# International Terrastar



## SDLandscapes VT (Dec 17, 2008)

New truck test driven today

Anyone own one?

Thoughts on plowing?

Experiences?


----------



## LON (Aug 20, 2006)

waiting on 4x4 to come out. There are quite a few 2wd out there plowing though.


----------



## Eronningen (Dec 20, 2008)

Picture/link?


----------



## Jacobsmovinsnow (Jan 12, 2011)

Im looking to replace my Chev 3500s (3) I would be interested in knowing more about the Terrastar. Should plow well in 2 wheel. Put a sander on the b ack and load it up. Should have posi track though


----------



## SDLandscapes VT (Dec 17, 2008)

dealer admitted to me they are struggling with 4x4 and they had seen countless delays. He encouraged me to wait on 4x4 and I drove the 4x2 and I would guess for parking lots or roads you shouldnt have too much problem--waaaay heavier than a 1 ton.

What I m really looking for is real world data--fuel economy, maintenance costs, experience owning and operating this truck


----------



## LON (Aug 20, 2006)

http://www.internationaltrucks.com/InternationalTrucks/BrochurePage/pdf/TerraStar4x4speccard.pdf
http://www.internationaltrucks.com/Trucks/Trucks/Series/TerraStar/Government/
http://www.internationaltrucks.com/terrastar/video


----------



## superdog1 (Oct 13, 2011)

This would be an awesome toy....I mean truck to plow with!

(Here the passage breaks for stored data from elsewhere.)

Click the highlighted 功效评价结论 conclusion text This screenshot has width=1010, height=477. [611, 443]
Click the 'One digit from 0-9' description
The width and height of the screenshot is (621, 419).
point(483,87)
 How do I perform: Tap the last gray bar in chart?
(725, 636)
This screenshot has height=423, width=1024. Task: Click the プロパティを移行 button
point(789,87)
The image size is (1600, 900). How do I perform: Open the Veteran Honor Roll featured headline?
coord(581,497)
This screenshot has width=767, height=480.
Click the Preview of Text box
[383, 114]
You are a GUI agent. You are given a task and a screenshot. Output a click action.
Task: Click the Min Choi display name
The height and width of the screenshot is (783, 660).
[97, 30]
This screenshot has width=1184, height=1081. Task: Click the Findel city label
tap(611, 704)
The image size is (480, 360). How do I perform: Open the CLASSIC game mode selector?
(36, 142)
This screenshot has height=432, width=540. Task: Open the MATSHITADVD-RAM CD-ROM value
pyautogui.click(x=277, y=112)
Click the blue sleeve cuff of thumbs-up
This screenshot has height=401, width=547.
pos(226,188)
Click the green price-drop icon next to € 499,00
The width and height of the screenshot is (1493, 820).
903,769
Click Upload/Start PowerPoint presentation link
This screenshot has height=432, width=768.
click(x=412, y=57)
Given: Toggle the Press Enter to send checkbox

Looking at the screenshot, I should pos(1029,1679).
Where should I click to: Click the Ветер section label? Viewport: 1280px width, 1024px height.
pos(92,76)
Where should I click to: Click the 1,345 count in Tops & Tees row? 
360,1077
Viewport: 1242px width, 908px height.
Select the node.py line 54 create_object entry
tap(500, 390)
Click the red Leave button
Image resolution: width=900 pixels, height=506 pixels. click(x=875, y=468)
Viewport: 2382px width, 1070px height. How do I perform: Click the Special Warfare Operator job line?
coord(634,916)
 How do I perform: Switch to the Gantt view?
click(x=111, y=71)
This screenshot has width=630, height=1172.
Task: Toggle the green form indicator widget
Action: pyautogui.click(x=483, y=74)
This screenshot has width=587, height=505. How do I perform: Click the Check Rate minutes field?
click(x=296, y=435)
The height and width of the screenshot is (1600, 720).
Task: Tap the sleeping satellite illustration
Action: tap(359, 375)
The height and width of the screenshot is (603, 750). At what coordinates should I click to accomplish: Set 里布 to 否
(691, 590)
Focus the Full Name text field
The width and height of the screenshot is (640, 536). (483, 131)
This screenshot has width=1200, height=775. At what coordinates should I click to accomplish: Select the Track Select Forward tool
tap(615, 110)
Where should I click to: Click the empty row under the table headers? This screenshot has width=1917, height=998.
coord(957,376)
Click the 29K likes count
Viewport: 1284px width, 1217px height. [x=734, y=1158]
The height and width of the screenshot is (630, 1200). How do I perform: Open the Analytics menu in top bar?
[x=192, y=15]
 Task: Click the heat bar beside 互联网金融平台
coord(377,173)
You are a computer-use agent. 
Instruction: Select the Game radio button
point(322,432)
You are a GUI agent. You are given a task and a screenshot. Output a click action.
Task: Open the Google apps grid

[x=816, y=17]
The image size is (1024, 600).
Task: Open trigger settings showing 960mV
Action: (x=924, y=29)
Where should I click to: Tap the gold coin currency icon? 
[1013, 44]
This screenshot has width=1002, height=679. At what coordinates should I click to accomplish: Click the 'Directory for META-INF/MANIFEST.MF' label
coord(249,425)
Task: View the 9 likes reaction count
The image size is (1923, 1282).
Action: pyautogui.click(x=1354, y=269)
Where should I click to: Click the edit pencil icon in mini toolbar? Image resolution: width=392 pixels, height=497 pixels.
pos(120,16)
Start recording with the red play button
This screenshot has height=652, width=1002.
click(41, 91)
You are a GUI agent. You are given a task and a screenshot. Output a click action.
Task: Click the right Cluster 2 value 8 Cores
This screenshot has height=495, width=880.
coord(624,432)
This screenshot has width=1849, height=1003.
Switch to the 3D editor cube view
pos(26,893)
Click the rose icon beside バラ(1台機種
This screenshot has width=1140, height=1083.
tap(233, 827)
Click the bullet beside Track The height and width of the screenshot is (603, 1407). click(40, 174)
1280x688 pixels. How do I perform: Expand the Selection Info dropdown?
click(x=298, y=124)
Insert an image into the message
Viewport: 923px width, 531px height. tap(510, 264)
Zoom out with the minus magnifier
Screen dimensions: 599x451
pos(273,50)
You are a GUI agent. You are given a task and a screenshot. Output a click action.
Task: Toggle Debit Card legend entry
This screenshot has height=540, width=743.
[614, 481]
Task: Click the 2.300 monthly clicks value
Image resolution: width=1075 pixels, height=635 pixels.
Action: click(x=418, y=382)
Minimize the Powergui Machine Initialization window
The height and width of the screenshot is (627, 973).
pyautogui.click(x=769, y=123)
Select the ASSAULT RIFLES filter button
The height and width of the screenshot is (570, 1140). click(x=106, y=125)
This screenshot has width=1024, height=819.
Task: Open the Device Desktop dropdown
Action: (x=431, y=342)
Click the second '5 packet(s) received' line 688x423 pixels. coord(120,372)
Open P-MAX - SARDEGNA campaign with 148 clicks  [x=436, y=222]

http://agilevehicles.com/InternationalTruck_TerraStar-ITE_TerraStar_Truck-TerraStar_Hauler.html


----------



## mdb landscaping (Sep 29, 2000)

Our new terrastar is due in any day now. As soon as we get it will take some pics. We probably won't outfit until next fall. We figure with a sander and plow on it, there won't be a real need for 4x4. We will only be plowing commercial lots with it.


----------



## SDLandscapes VT (Dec 17, 2008)

what plow did you go with??

I thought that it would be perfect for a western wideout


----------



## Triple L (Nov 1, 2005)

I like this one...


----------



## Alpha Property (Jul 25, 2008)

i'd love one like that, but i'f i showed up at a customers house in the summer with a dump truck like that and pulling my 20ft enclosed trailer full of mowers, i'd be getting some "you have to be ripping us off" looks


----------



## SDLandscapes VT (Dec 17, 2008)

It's not for summer mowing that is for sure.......


----------



## Triple L (Nov 1, 2005)

Alpha Property;1431559 said:


> i'd love one like that, but i'f i showed up at a customers house in the summer with a dump truck like that and pulling my 20ft enclosed trailer full of mowers, i'd be getting some "you have to be ripping us off" looks


why because it has 4 grand at best worth of chrome?


----------



## NICHOLS LANDSCA (Sep 15, 2007)

Some of you guy DO realize it is a Medium Duty truck right?? Yes it will be heavier then a 1 ton and you should put a Municipal size plow on it pretty sure a Wide Out would curl up into the fetal position on the front of it.


----------



## Alpha Property (Jul 25, 2008)

Triple L;1431622 said:


> why because it has 4 grand at best worth of chrome?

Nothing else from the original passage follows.